• Record extracts:
——————————
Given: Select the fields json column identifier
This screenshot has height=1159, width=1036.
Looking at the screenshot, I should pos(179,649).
——————————
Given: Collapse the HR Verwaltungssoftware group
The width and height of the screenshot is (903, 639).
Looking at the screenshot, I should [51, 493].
——————————
• Work required:
Recast the items from the line containing "Given: Select the" up to and including the line containing "Looking at the screenshot, I should pos(179,649)." as a numbered list, omitting blank lines.

• Response to this exercise:
1. Given: Select the fields json column identifier
2. This screenshot has height=1159, width=1036.
3. Looking at the screenshot, I should pos(179,649).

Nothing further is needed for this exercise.